Jakub Majerski zdobył brązowy medal Mistrzostw Europy w wyścigu na 100 metrów stylem motylkowym. W Rzymie popłynął znakomicie i osiągnął spektakularny sukces. Już od biegów eliminacyjnych wyglądał bardzo dobrze, a do wielkiego finału awansował z czwartym czasem. Tam jednak spisał się jeszcze lepiej i osiągnął wynik 51:22. Pozwoliło mu to na wywalczenie brązowego medalu. Wygrał Kristof Milak z Węgier, a srebro przypadło Noe Pontiemu ze Szwajcarii.
Wielki sukces Majerskiego
Brązowy medal wywalczony przez Jakuba Majerskiego to ogromny sukces. Choć Polak jechał do Rzymu jako jeden z najlepszych w Europie na dystansie 100 metrów stylem motylkowym, to jednak obok niego startowali naprawdę znakomici pływacy. Zaledwie 22-letni reprezentant Polski dobrze wyglądał już od pierwszych startów eliminacyjnych. Do finału awansował z czwartym czasem, co było dobrym prognostykiem. Po cichu mógł liczyć się na włączenie się do walki o medale.
Polak zaczął finałowy wyścig dość spokojnie i na półmetku zajmował dopiero siódme miejsce. Wówczas mało kto jeszcze wierzył w to, że Jakub Majerski przyspieszy i powalczy o medal. Ostatnie 50 metrów rywalizacji to prawdziwy popis pływaka z Polski. Jakub Majerski znacznie przyspieszył i na dystansie pokonywał kolejnych rywali.
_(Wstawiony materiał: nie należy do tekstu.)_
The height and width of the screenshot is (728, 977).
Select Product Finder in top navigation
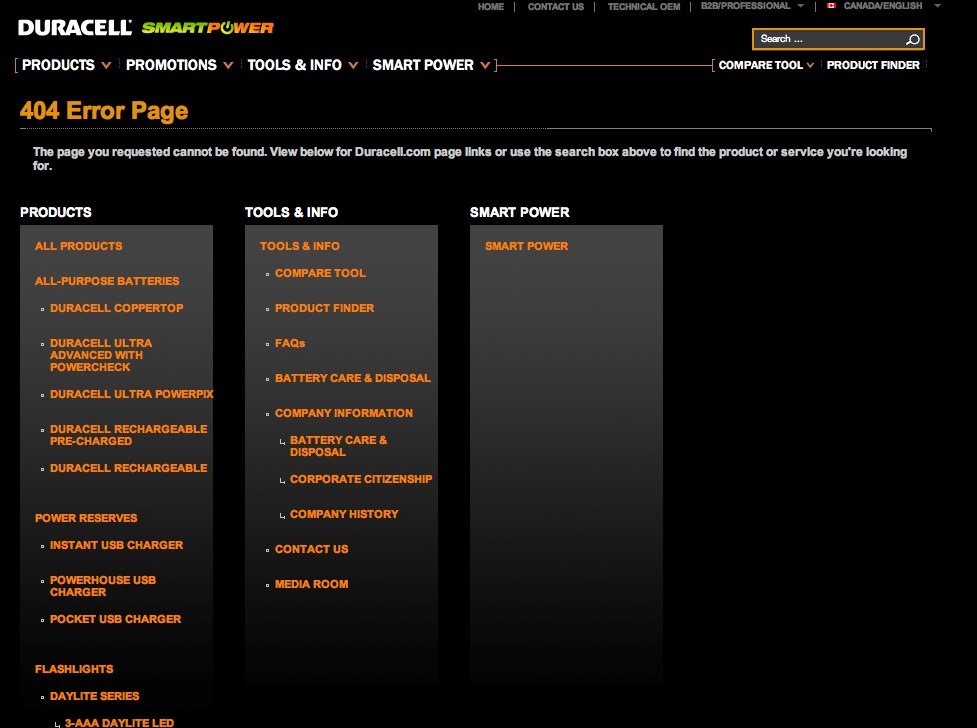coord(873,65)
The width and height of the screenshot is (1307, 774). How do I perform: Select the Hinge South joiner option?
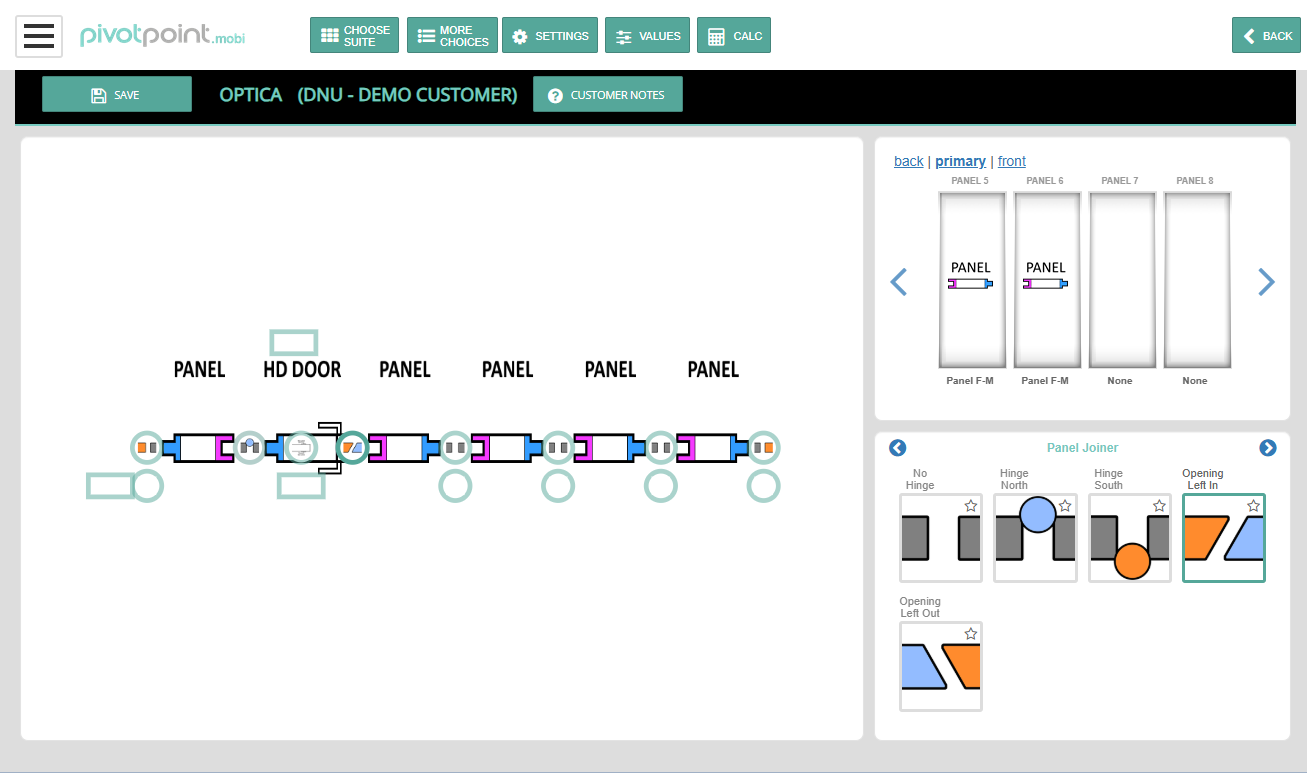(x=1129, y=538)
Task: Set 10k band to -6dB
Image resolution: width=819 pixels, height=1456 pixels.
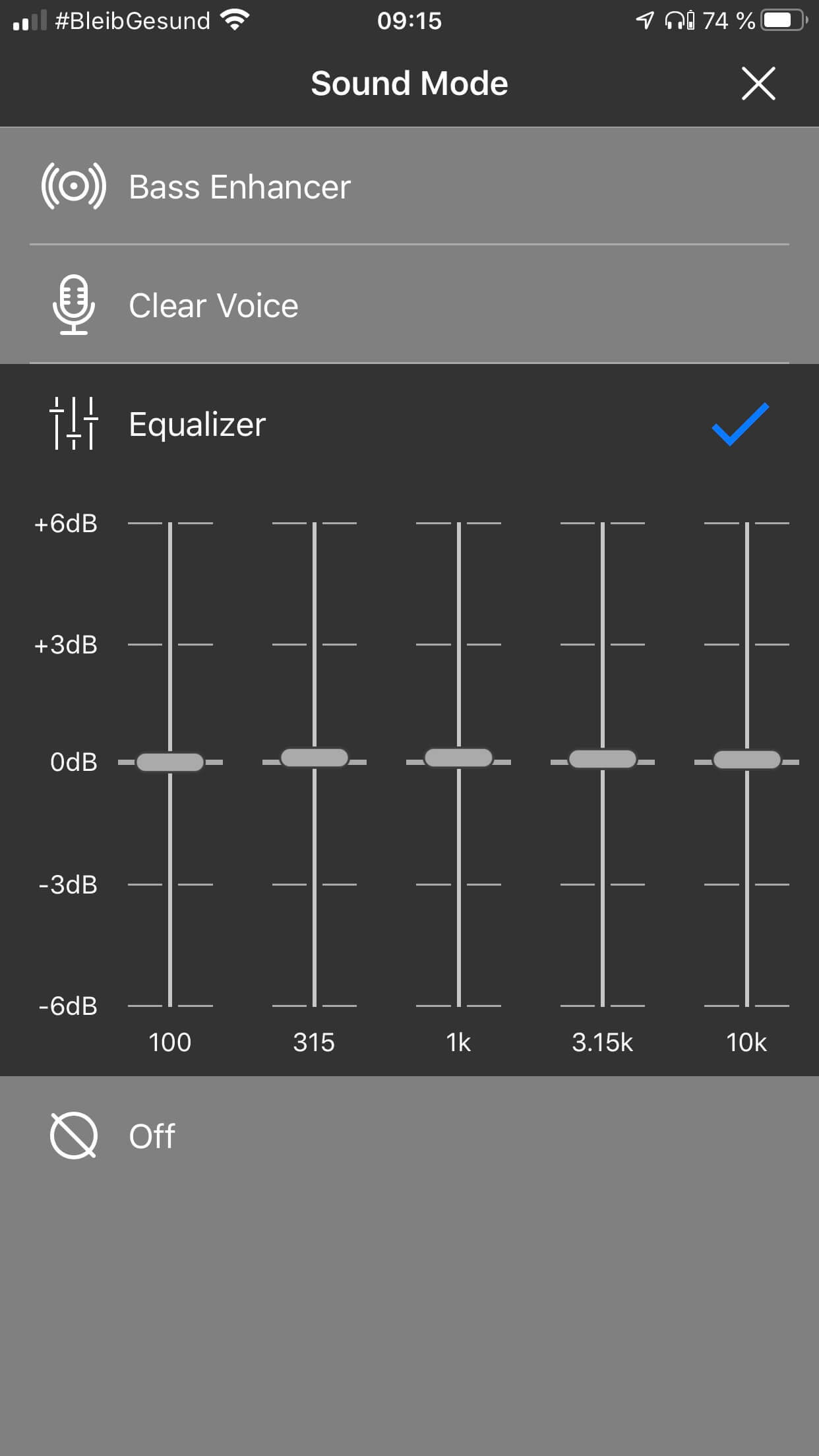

Ostatecznie dotknął ściany jako trzeci zawodnik i zanotował czas 51:22. Szybsi okazali się tylko Kristof Milak z Węgier i Noe Ponti ze Szwajcarii. Dzięki temu sięgnął po brązowy medal Mistrzostw Europy 2022 w pływaniu w Rzymie. To dla niego pierwszy tego typu sukces w seniorskiej karierze. Na koncie Jakuba Majerskiego znajdują się jeszcze dwa brązowe medale Mistrzostw Europy na krótkim basenie.
Pierwszy medal dla biało-czerwonych w Rzymie
Krążek wywalczony przez Jakuba Majerskiego to pierwszy medal biało-czerwonych wywalczony w Rzymie. Młody Polak otworzył worek z medalami i liczymy na to, że nasi reprezentanci zdobędą jeszcze chociaż jeden krążek na tej imprezie. W gronie faworytek znajduje się m.in. Katarzyna Wasick, jednak inni Polacy również mogą pokusić się o niespodziankę.